** Work required **
Wherever "product" appears in a line of the listing, report that line.
#####
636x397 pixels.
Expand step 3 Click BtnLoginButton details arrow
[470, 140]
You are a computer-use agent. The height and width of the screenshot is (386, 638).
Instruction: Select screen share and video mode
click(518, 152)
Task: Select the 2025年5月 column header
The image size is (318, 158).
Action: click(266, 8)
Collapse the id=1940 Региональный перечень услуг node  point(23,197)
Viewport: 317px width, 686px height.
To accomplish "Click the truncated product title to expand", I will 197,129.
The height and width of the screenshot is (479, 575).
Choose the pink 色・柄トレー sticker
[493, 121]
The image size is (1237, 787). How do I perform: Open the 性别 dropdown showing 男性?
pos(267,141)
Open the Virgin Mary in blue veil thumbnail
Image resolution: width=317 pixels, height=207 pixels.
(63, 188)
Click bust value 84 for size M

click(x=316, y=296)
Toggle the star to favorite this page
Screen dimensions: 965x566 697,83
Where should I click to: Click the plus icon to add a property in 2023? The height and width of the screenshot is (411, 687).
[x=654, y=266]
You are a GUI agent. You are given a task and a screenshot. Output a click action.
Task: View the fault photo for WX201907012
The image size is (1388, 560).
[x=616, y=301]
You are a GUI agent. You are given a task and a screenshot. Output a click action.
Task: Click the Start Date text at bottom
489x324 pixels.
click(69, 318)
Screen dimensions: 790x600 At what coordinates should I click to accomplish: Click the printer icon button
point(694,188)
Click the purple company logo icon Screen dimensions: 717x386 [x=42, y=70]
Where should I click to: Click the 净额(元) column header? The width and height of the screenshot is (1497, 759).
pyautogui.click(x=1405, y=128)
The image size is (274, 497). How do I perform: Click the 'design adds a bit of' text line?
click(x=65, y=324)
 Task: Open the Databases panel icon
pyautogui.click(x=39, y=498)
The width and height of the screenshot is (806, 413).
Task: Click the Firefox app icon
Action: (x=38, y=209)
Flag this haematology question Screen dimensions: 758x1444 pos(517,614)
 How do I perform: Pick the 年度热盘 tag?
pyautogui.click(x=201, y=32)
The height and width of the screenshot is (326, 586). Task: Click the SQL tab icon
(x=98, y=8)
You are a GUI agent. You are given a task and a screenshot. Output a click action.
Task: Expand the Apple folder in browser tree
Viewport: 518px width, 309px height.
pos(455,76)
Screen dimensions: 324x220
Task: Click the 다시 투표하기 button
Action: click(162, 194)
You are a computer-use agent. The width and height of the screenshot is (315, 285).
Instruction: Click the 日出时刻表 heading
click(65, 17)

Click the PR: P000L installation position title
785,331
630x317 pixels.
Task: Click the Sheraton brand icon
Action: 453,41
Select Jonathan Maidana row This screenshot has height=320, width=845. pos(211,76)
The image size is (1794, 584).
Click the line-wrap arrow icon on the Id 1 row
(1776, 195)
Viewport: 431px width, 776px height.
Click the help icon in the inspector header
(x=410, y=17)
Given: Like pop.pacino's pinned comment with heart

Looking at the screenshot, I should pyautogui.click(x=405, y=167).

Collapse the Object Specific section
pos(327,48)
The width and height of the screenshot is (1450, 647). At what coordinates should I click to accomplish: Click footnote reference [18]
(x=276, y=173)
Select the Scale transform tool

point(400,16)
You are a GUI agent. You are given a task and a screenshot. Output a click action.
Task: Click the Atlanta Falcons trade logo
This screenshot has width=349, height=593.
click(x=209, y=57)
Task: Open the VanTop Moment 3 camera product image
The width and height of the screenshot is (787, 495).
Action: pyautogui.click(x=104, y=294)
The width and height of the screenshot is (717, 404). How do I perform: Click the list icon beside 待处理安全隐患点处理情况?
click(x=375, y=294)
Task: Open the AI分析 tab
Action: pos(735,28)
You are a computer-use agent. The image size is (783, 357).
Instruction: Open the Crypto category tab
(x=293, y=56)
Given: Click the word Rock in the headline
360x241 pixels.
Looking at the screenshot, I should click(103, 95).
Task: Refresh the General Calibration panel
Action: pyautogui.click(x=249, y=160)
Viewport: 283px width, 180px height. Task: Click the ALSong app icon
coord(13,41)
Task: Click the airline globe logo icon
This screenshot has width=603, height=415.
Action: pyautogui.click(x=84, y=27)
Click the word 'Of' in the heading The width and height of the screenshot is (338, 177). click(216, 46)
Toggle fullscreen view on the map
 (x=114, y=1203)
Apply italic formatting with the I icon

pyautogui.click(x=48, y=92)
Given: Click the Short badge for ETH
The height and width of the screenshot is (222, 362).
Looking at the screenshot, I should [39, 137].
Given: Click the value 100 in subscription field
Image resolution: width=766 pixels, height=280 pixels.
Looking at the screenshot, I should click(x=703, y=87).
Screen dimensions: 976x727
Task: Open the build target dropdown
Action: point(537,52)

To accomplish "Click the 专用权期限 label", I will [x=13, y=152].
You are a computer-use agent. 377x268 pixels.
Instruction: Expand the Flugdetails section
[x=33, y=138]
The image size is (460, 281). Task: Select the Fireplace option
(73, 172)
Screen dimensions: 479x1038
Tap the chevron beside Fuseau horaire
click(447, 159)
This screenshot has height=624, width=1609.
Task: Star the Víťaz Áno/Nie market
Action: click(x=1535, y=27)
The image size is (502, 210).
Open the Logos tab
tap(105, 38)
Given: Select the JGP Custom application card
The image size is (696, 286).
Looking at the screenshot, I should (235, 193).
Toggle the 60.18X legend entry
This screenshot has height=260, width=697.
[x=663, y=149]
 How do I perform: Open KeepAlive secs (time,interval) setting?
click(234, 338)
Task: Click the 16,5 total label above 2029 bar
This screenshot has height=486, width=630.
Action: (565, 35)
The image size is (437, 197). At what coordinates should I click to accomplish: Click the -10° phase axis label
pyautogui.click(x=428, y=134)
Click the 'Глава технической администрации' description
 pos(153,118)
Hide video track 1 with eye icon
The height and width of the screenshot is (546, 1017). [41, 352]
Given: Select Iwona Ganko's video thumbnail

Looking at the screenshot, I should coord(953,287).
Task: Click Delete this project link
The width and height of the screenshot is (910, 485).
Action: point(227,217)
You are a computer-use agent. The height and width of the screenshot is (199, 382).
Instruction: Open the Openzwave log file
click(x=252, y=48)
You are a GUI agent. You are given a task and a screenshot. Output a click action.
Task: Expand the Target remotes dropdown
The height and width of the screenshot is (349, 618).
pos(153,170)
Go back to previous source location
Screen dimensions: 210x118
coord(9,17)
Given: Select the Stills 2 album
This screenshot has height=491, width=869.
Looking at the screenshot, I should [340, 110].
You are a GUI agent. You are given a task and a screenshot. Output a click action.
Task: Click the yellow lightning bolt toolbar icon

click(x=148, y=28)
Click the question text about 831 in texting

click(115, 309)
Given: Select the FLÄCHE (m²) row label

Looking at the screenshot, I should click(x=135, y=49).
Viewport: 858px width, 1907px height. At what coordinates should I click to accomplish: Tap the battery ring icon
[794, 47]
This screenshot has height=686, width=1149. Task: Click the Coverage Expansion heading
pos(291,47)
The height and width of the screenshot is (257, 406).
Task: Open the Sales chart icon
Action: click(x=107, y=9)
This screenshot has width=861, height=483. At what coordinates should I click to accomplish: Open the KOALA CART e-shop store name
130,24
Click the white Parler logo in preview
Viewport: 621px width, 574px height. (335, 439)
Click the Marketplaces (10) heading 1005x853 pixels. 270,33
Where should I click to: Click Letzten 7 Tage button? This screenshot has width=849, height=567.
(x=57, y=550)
#####
** Answer to this exercise **
To accomplish "Click the truncated product title to expand", I will 197,129.
Task: Open the VanTop Moment 3 camera product image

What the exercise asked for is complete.